I shared the same idea that purpose queues (mail, API, stats, …) were bad. I was convinced the best practice was to have job queues that define the priority, such as low, medium, and high. But after reading the following part, I completely changed my mind :
Queue design and multi-queue execution pools. I do think queue design is a place where lots of people do it wrong. I believe queues should be organized by maximum total latency SLO (latency_15s, latency_15m , latency_8h) and not by their purpose or dependencies (mailers, billing, api). Nate Berkopec believes similarly. And I think that informs that execution pools (e.g. thread pools) should be able to work from multiple queues and have independent concurrency configuration (e.g. number of threads), both to ease transition from the latter to the former, but also because it allows sharing resources as optimally as possible (having 3 separate pools that pull from "latency_15s", "latency_15m, latency_15s", and "latency_8h,*" in GoodJob’s syntax). I personally think concepts like priority or ordered-queues lead to bad queue design, so I wouldn’t sweat that. Any ordering regime more complex than first-in-first-out (FIFO) prioritizes capacity (or lack thereof) over latency. This might sound strange coming from me who champions running workloads in the webbrowser on tiny dynos, but it’s different in my mind: I don’t think it’s possible to meet a latency target through prioritization when there is a fundamental lack of capacity.
Indeed, defining latency queues (latency_15s, latency_15m, latency_8h) is much better. Because if the high priority queue is always busy, others will never start. However, with the idea of SLO latency, we could totally get rid of queues.
A job needs two attributes to define when it should be started: run_at and max_latency.
That means the job worker only needs to order them by run_at + max_latency
, and takes the first.
It seems both flexible and simple.
Here is an example to illustrate :
class ApplicationJob < ActiveJob::Base
max_latency 10.minutes # Arbitrary default value
end
class SendBoringEmailJob < ApplicationJob
max_latency 30.minutes # These jobs will be started in less that 30 minutes by default
end
class SendImportantEmailJob < ApplicationJob
max_latency 1.minute # These jobs will be started in less than a minute by default
end
# Of course, it should be possible to override default values
# Job 1 will start between 10 and 15 minutes because it tolerates 5 minutes of latency
SendBoringEmailJob.set(run_at: 10.minutes.from_now, max_latency: 5.minutes).perform_later
# Job 2 will start in 11 minutes and does not tolerate latency
SendBoringEmailJob.set(run_at: 11.minutes.from_now, max_latency: 0).perform_later
# If workers are quiet, job1 will be run first in 10 minutes
# If workers are busy, job2 will be run first in 11 minutes
# If workers are too busy, both jobs will exceed their max latency.
# The last case is a great indicator for either optimizing jobs or adding workers.

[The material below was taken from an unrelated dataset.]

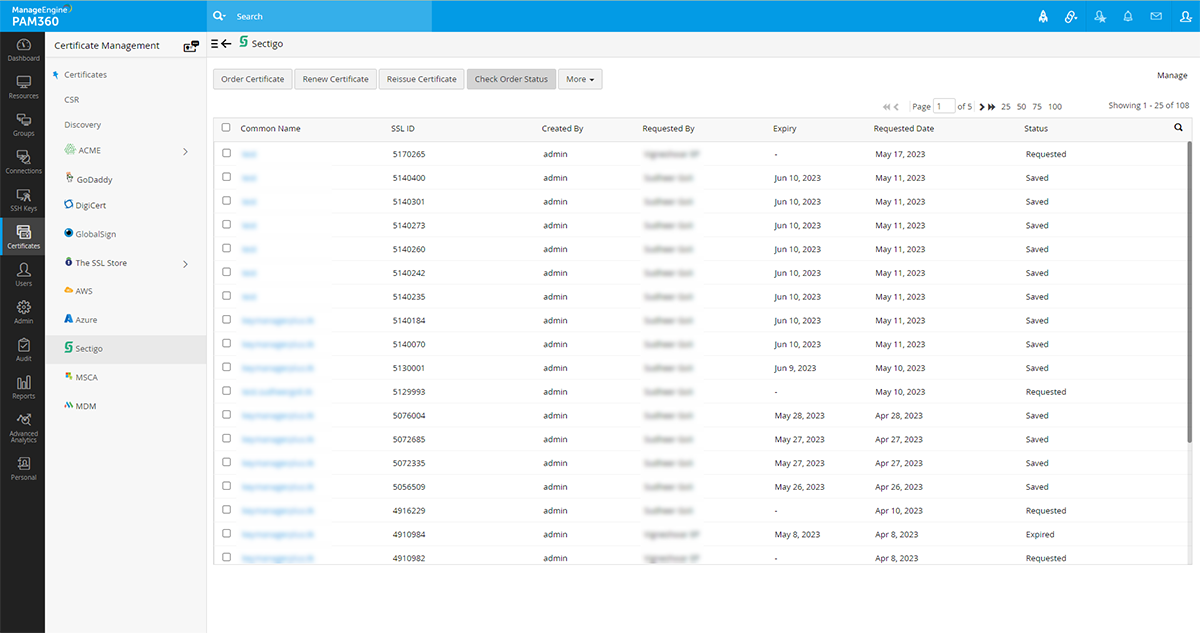This screenshot has height=633, width=1200.
Task: Expand the ACME submenu arrow
Action: pos(186,151)
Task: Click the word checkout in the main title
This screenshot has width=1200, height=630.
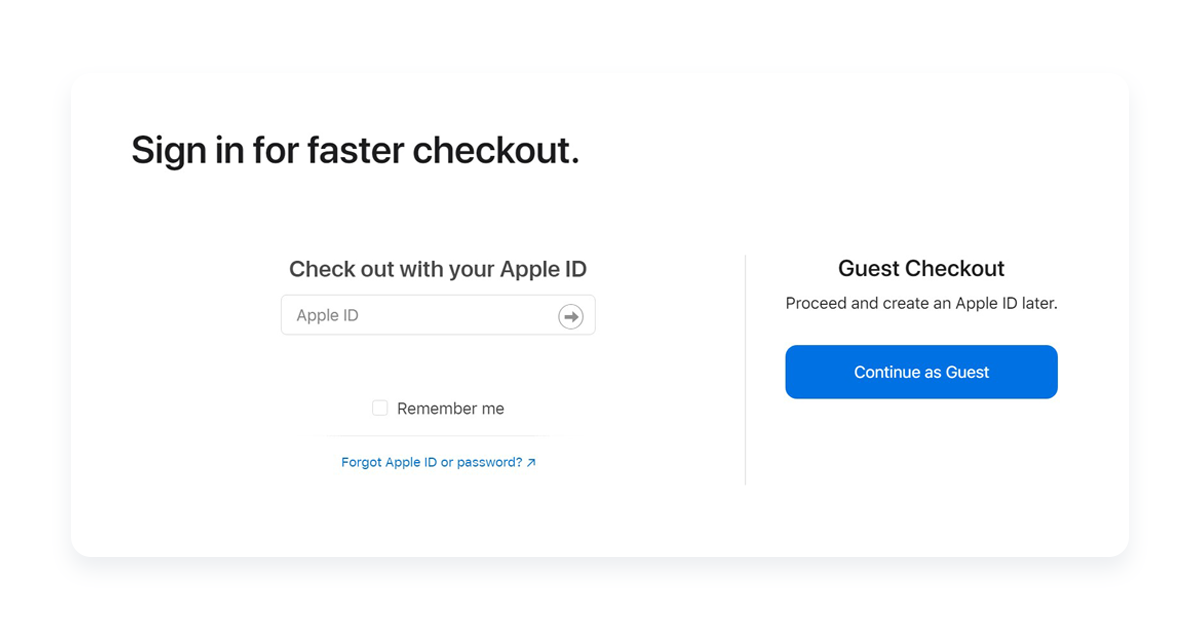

After having this revelation, I strongly believe that background jobs should neither have queues and priorities. Indeed, a maximum latency is enough to respect a Service Level Objective, which is much better. Job queues are from the past. Viva latency SLO!
Post-scriptum
The article received interesting comments, especially from Hacker News. Thanks to all commenters for sharing their experiences and constructive opinions. It shows that this post is incomplete and far from being perfect. I will try improve it for futur readers by talking about overload situation and jobs not using the same resources.

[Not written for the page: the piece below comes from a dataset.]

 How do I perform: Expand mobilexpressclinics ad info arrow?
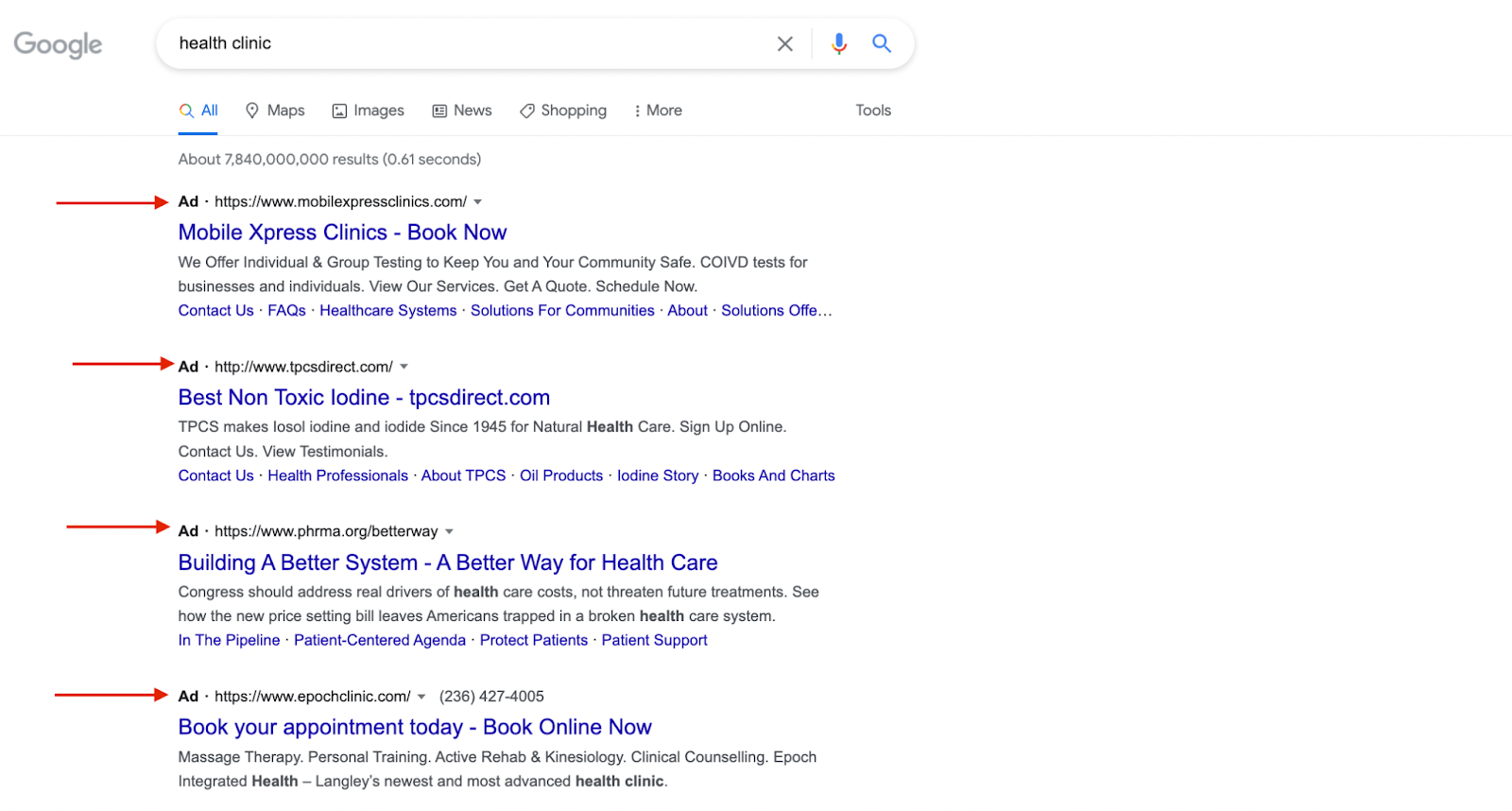point(478,202)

In an overload situation, the choosen strategy (priority or latency) determines which jobs to delay. With a priority system the low priority jobs will be all delayed. Nevertheless, it does not guarantee that all high priority jobs won't be late. For a latency strategy, the delay will be shared among all jobs.
All jobs are not using the same resources. Somme are waiting for IOs, others are CPU intensive. It's not the best way to mix these different kinds of jobs in the same queue. For example, for IOs jobs it's better to have many threads. However for CPU jobs, a thread per process should be enough most of the time. That means whatever the strategy choosen, it's wrong to mix CPU and IO jobs in the same queue.
Finally, it's even possible to mix queues, priorities and latency. For sure that sounds perfect in theory, however it becomes more complex. As always it's a trade-off. We need the simplest solution that is good enough.